begin READING PASSAGE
Details
-
Bug
-
Resolution: Fixed
-
None
-
Critical
-
-
Change all utf8 fields to the mysql datatype utf8mb4.
-
Empty show more show less
Description
Reason: https://medium.com/@adamhooper/in-mysql-never-use-utf8-use-utf8mb4-11761243e434
change all to utf8mb4:
- in confluence documentation
- in preconditioncheck
- modify all columns / tables via alter script
Manuel guide for utf8 to utf8mb4 migration.
1. Change the database character set and collation
ALTER DATABASE `<database name>` CHARACTER SET utf8mb4 COLLATE utf8mb4_unicode_ci;
2. Disables the foreign keys check
SET FOREIGN_KEY_CHECKS=0;
3. Change the field types.
ALTER TABLE `LEK_term_proposal` CHANGE COLUMN `term` `term` TEXT CHARACTER SET 'utf8mb4' NOT NULL DEFAULT '' COMMENT 'the proposed term' ; ALTER TABLE `LEK_terms` CHANGE COLUMN `term` `term` TEXT CHARACTER SET 'utf8mb4' NOT NULL DEFAULT '' ; ALTER TABLE `LEK_plugin_segmentstatistic_terms` CHANGE COLUMN `term` `term` TEXT CHARACTER SET 'utf8mb4' NOT NULL DEFAULT '' ; ALTER TABLE `LEK_term_history` CHANGE COLUMN `term` `term` TEXT CHARACTER SET 'utf8mb4' NOT NULL DEFAULT '' ;
4. This script will auto-generate the alter scripts for all tables for character set and collation migration from
utf8 to utf8mb4 and utf8_general_ci to utf8mb4_unicode_ci. Execute all result scripts after step 5.
SELECT CONCAT( 'ALTER TABLE ', table_name, ' CHARACTER SET utf8mb4 COLLATE utf8mb4_unicode_ci; ', 'ALTER TABLE ', table_name, ' CONVERT TO CHARACTER SET utf8mb4 COLLATE utf8mb4_unicode_ci; ') as r FROM information_schema.TABLES AS T, information_schema.`COLLATION_CHARACTER_SET_APPLICABILITY` AS C WHERE C.collation_name = T.table_collation AND T.table_schema = <database name> AND (C.CHARACTER_SET_NAME != 'utf8mb4' OR C.COLLATION_NAME not like 'utf8mb4%
5. This script will auto-generate the alter scripts for migration from utf8_bin to utf8mb4_bin for all table columns where the table collation is utf8_bin.
end READING PASSAGE
◆ **WRITTEN EXERCISE A**: How many lines of the records contain the string "Task"? Reply with the number only.
The records have no connection to the utf8mb4 migration ticket above.
begin SUPPLIED ENTRIES
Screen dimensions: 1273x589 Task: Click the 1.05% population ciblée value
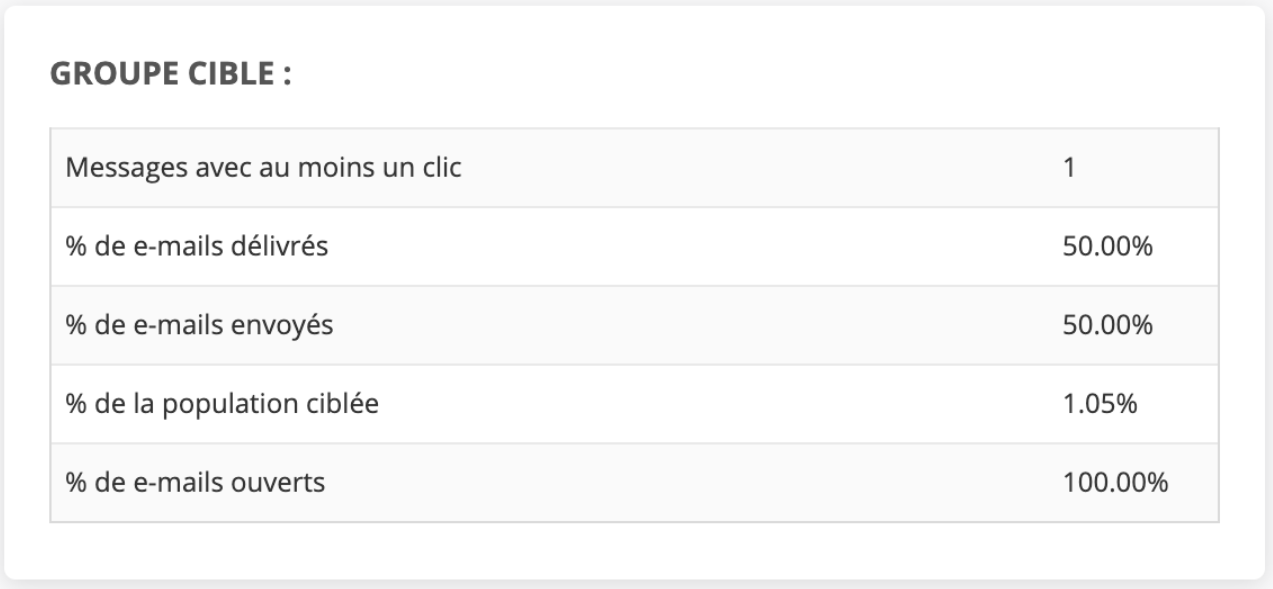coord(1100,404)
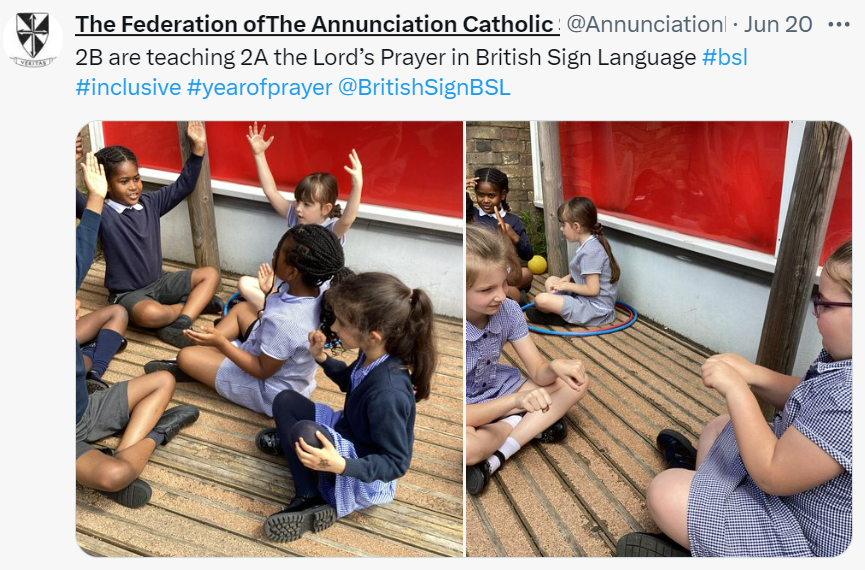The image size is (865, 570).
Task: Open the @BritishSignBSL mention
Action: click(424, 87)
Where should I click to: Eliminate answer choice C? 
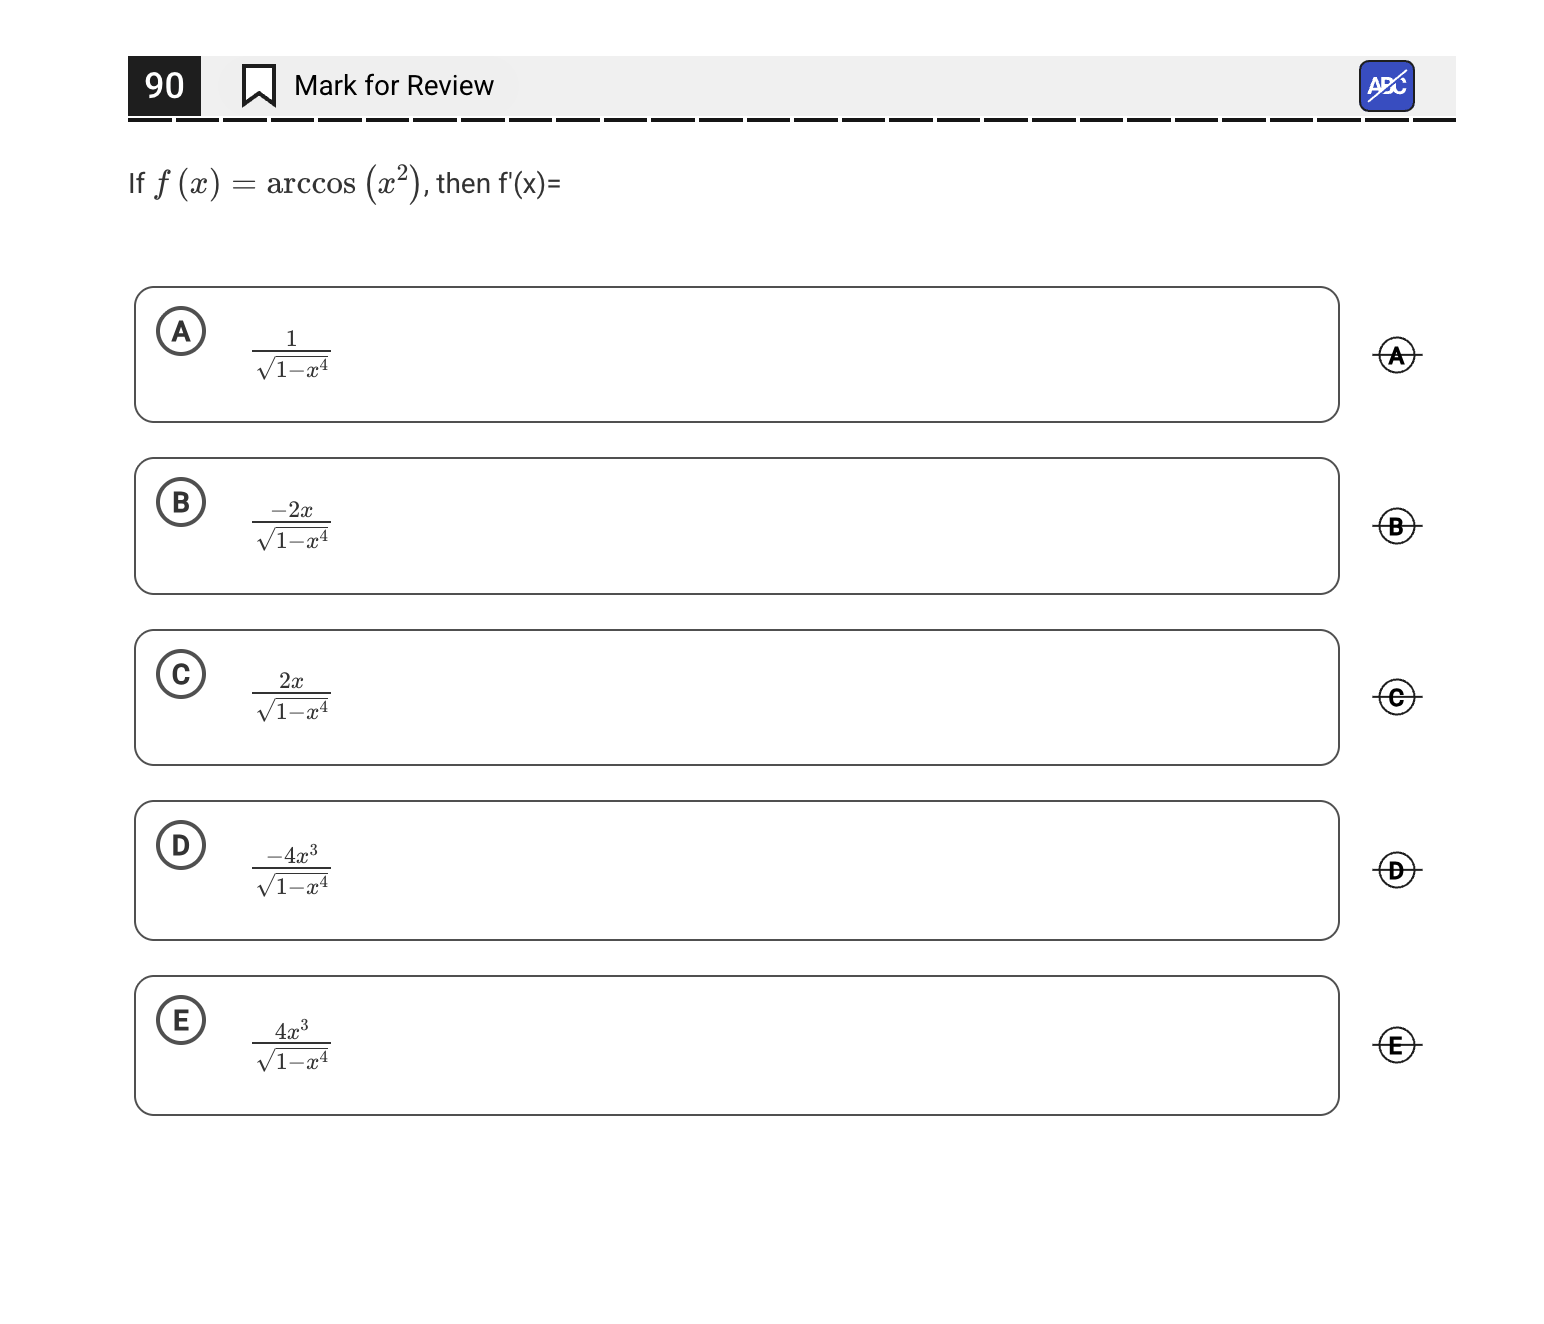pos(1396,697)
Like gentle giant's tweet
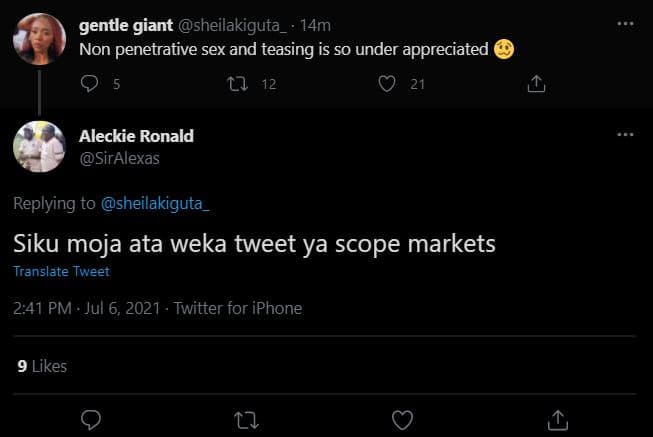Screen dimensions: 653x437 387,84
end SUPPLIED ENTRIES
◆ **WRITTEN EXERCISE B**: In the utf8mb4 migration ticket, which collation does the first step of the manual guide set for the database?

◆ **FULL RESPONSE A**: 2

◆ **FULL RESPONSE B**: utf8mb4_unicode_ci